Pero el tapiz de los últimos años con mamá, los cálidos veranos de Gessel y mi lujuriosa adolescencia, tornan confusos los tiempos en que todo sucedió, donde alguna vez existió una familia que yo pensaba como única a pesar de las nebulosas de mis primeros años. De los recuerdos del silencio.
Es la primera vez que asumo la etapa del íntimo silencio de mamá en un escrito, porque incluso el pensamiento se me antojó esquivo a la hora de recrear esos años, solo aparecía de vez en cuando el pequeño Luisito y sus anécdotas más infantiles para acabar en un pensamiento de desasosiego, ¿quién soy, de quien soy?
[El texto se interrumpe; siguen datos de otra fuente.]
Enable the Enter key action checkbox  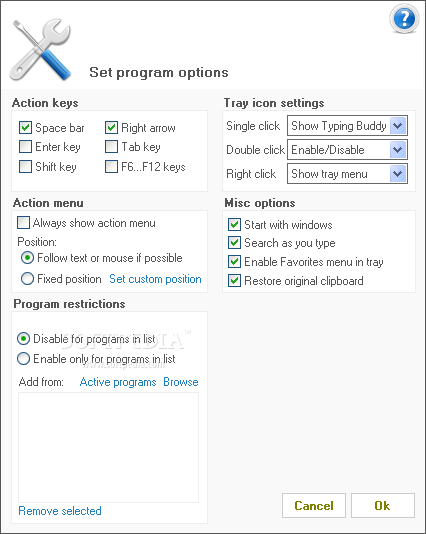26,147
Intento poner en orden las ideas para poder ser objetivo, quitar la gran pátina de fantasía del entorno y la época, mientras escucho a Pescado: “las uvas viejas de un amor en el placard, son estas cosas que te están amortajando”.
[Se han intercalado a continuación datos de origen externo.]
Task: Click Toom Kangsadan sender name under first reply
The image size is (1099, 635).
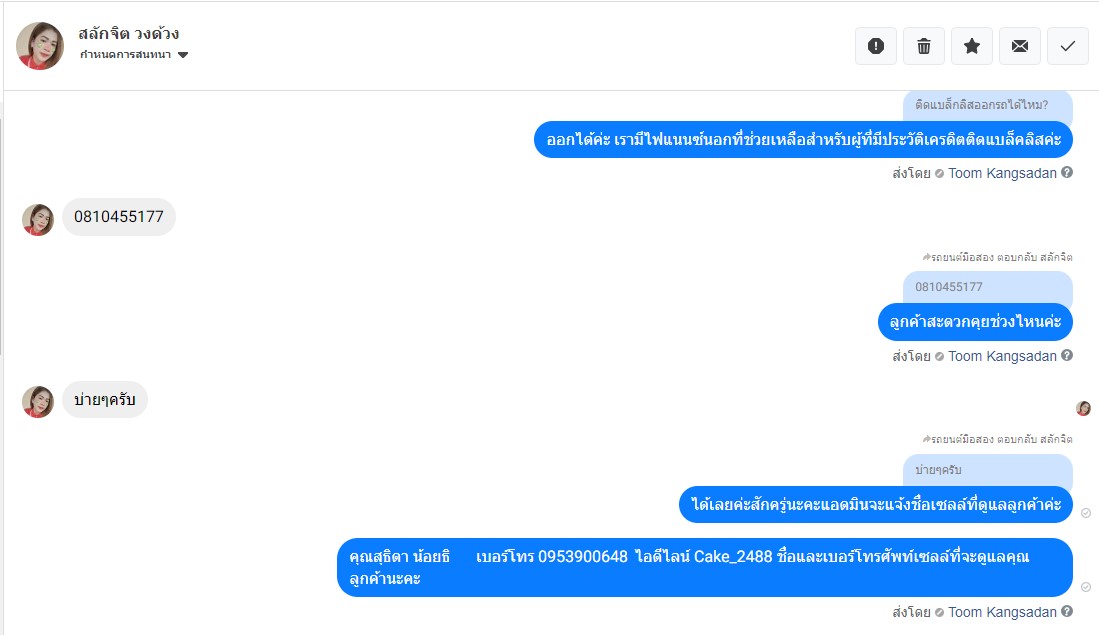Action: [1002, 173]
Había una curva donde comencé a reunirme con la barra cuando los juegos de la puerta de casa al atardecer dejaron paso a las reuniones con las chicas, asaltos y cumpleaños, para finalmente adquirir la calidad suficiente para ser aceptado por los cancheros de más edad, los que fumaban en las esquinas y ya iban a los bailes. Desertores escolares reivindicadores del laburo fácil, mentores del piropo erótico rayano en lo soez. Pero grandes personajes. A través de ellos tenía acceso a sitios a los que solo no podía ir. Las mieles de los amigos de la infancia que ya tocaba a su fin se antojaban lejanas y superfluas, toda la ilusión de los frutales y los grandes campos se fueron con mamá. En la radio sonaba Sandro con ‘Penas’ y Aquelarre con ‘Violencia en el Parque’. Intentaba identificarme con todo aquello que superaba las fronteras de mi presente, proyectándome en un futuro de fantasía, las mentes oxidadas de los que escuchaban música complaciente eran blanco de mis críticas intelectuales, mientras había cosas más importantes por las que preocuparse, sobrevivir era una de ellas. Las pasiones fluctuaban entre la adolescencia inacabada y el poder de la música que lo llenaba todo, mientras que un miedo incognoscible por la situación de aquellos años daba el ingrediente de riesgo. En varias ocasiones enfrenté la realidad de sentir que la vida no valía nada y podía irme de este mundo con suma facilidad, pero todos mis sueños infantiles seguían intactos como para preservarme de tomar caminos de destrucción o por lo menos completarlos con final y epílogo.

En esta curva desgajé mis sueños más locos desde la heladería Pichacho, donde la Gorda y Ratón nos arropaban como semillas musicales a ritmo de Zepellin, Crimson o Pescado, desafíos de flipper y zapadas improvisadas donde el mundo era música y que pasara después poco importaba.